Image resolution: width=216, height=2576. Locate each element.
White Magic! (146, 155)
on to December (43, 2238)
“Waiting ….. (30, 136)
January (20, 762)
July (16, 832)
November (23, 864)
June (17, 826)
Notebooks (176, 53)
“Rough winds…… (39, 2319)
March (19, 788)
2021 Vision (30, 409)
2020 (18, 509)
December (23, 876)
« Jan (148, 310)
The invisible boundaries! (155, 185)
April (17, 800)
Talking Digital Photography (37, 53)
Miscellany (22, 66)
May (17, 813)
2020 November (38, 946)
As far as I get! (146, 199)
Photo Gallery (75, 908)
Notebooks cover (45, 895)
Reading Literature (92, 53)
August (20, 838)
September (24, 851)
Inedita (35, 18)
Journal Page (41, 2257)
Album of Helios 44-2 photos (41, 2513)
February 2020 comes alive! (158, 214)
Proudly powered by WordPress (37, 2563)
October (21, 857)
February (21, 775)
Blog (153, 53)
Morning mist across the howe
* * *
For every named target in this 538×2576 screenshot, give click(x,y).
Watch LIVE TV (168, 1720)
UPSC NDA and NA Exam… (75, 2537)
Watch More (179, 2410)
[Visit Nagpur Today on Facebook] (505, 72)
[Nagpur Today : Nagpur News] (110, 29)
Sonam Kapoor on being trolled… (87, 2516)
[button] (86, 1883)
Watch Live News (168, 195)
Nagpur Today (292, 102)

• [REQUIRED ACTION] Every line in the data that holds the string "February" should be copied.

• [REPLY TO THE EXERCISE]
February 2020 comes alive! (158, 214)
February (21, 775)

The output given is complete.